(Problem statement):
Can you copy the entries word for word, starting at their first line and stopping after the line that contains "Action: (1103, 96)"?

start Data excerpts

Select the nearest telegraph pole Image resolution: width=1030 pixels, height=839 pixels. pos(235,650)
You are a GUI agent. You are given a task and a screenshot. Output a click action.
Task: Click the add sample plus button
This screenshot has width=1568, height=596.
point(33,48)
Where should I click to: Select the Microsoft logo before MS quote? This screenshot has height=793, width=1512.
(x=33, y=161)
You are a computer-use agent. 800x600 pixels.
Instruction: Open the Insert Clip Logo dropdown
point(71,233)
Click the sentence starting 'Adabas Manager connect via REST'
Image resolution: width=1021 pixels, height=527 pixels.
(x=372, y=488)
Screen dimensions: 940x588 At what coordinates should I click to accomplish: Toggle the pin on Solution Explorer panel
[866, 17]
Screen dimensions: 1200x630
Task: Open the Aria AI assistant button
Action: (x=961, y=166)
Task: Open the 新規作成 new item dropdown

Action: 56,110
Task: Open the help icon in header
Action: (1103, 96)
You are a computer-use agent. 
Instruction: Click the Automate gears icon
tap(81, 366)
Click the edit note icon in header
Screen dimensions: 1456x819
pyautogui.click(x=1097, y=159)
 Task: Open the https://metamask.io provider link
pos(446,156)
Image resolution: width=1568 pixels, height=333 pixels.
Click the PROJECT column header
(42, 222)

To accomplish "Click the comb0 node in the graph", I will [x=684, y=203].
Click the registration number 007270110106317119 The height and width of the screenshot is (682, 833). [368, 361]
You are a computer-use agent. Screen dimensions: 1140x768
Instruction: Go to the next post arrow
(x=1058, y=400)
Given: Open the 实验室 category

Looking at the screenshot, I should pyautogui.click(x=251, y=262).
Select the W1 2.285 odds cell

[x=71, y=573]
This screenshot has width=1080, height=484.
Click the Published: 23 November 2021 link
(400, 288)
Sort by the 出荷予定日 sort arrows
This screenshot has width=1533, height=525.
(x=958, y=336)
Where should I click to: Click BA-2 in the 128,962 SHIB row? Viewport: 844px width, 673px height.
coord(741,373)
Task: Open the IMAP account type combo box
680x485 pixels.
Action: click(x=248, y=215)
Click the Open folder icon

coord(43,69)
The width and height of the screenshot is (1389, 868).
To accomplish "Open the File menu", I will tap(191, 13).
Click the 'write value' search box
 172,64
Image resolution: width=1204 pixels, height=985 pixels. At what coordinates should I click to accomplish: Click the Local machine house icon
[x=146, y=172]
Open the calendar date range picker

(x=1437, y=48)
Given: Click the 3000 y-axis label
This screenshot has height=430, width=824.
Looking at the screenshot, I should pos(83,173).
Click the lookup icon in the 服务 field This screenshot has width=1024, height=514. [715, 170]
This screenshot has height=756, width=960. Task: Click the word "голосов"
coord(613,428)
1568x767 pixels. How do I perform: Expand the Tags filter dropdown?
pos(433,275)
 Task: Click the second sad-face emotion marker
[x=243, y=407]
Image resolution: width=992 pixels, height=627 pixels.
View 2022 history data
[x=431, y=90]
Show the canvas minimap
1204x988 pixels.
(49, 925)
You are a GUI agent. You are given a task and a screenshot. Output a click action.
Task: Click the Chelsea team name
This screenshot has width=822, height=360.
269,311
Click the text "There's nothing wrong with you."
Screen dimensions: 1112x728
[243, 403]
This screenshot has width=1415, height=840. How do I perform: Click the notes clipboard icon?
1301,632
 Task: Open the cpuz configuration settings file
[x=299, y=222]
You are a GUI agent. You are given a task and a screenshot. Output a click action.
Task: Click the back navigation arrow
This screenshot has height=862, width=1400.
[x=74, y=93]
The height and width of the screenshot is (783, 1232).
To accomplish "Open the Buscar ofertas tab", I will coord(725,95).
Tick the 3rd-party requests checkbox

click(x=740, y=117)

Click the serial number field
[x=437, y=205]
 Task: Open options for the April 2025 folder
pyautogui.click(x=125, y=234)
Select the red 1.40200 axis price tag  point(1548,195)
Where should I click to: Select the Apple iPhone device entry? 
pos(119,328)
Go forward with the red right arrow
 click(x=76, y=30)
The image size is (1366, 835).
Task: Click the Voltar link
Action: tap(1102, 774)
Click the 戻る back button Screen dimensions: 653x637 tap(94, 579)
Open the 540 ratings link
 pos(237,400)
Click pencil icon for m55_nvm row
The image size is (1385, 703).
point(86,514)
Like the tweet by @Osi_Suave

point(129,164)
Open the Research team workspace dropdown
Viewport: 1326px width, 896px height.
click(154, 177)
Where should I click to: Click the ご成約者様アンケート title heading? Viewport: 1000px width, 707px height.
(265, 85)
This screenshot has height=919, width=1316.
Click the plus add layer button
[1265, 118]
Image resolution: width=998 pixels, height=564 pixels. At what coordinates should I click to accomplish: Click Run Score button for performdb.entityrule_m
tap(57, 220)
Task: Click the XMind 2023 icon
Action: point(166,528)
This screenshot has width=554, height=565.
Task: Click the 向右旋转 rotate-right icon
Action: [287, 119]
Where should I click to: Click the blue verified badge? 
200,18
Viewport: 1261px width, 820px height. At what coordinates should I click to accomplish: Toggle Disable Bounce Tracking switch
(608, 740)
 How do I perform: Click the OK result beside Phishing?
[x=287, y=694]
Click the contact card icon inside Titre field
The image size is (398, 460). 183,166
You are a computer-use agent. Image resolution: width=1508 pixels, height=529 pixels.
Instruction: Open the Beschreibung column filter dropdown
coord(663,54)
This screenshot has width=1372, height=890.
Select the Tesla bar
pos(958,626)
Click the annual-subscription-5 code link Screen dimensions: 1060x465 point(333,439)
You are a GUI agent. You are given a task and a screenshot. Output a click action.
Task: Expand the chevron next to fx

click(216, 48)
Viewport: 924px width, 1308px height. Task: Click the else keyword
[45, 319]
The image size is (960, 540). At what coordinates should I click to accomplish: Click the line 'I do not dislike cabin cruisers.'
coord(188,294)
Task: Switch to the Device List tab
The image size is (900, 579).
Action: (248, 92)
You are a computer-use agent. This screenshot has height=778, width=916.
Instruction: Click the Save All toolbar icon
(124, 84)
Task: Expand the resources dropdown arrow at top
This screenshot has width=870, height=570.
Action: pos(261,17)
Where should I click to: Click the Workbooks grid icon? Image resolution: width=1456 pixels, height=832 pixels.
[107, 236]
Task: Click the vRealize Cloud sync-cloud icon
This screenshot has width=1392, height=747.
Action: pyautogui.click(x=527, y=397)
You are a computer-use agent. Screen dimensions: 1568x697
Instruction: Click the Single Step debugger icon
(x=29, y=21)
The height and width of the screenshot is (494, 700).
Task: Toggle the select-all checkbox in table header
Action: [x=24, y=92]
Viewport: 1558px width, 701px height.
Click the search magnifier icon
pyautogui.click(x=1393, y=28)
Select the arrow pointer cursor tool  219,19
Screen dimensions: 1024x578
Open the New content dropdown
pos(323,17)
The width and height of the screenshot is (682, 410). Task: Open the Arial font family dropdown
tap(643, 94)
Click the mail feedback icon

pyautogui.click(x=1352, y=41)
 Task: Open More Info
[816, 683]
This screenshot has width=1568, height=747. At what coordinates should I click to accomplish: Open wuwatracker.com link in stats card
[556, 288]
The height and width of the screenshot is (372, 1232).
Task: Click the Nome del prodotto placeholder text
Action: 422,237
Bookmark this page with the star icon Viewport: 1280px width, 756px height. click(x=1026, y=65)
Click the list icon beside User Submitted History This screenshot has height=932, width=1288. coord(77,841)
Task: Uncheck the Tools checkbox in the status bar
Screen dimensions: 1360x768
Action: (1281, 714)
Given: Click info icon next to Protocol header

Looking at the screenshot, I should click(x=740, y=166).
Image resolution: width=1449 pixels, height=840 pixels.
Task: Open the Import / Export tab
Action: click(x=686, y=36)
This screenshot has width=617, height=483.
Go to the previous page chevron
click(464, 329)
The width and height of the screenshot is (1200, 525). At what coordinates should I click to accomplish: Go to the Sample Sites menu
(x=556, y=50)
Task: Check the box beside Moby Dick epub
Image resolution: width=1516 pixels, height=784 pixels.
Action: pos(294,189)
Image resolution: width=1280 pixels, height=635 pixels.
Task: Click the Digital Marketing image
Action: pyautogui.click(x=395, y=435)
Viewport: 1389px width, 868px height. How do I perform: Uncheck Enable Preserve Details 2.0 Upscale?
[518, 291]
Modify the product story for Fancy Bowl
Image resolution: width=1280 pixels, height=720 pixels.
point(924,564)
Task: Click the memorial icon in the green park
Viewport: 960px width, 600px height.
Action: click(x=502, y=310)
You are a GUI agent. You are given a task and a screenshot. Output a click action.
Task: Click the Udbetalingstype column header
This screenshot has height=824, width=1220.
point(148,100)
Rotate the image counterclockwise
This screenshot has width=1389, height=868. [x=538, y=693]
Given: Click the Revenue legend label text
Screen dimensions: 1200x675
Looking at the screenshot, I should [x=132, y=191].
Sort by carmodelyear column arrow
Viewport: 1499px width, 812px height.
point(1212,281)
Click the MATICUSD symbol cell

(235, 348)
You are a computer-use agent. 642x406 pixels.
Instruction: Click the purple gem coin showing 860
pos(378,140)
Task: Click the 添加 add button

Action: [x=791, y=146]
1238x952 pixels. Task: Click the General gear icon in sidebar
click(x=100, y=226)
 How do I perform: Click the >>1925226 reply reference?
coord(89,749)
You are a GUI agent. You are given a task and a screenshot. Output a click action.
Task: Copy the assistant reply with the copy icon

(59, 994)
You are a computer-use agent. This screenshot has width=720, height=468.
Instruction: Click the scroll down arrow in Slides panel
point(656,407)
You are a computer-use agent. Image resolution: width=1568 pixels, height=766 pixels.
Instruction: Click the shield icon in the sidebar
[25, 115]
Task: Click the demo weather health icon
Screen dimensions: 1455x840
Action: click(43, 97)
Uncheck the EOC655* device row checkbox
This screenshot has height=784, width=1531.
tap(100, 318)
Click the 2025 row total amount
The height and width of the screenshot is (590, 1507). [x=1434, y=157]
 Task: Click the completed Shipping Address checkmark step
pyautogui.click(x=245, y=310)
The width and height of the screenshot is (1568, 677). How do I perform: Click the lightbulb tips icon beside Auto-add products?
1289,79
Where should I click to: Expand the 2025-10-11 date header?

end Data excerpts

(Answer):
Select the nearest telegraph pole Image resolution: width=1030 pixels, height=839 pixels. pos(235,650)
You are a GUI agent. You are given a task and a screenshot. Output a click action.
Task: Click the add sample plus button
This screenshot has width=1568, height=596.
point(33,48)
Where should I click to: Select the Microsoft logo before MS quote? This screenshot has height=793, width=1512.
(x=33, y=161)
You are a computer-use agent. 800x600 pixels.
Instruction: Open the Insert Clip Logo dropdown
point(71,233)
Click the sentence starting 'Adabas Manager connect via REST'
Image resolution: width=1021 pixels, height=527 pixels.
(x=372, y=488)
Screen dimensions: 940x588 At what coordinates should I click to accomplish: Toggle the pin on Solution Explorer panel
[866, 17]
Screen dimensions: 1200x630
Task: Open the Aria AI assistant button
Action: (x=961, y=166)
Task: Open the 新規作成 new item dropdown

Action: 56,110
Task: Open the help icon in header
Action: (1103, 96)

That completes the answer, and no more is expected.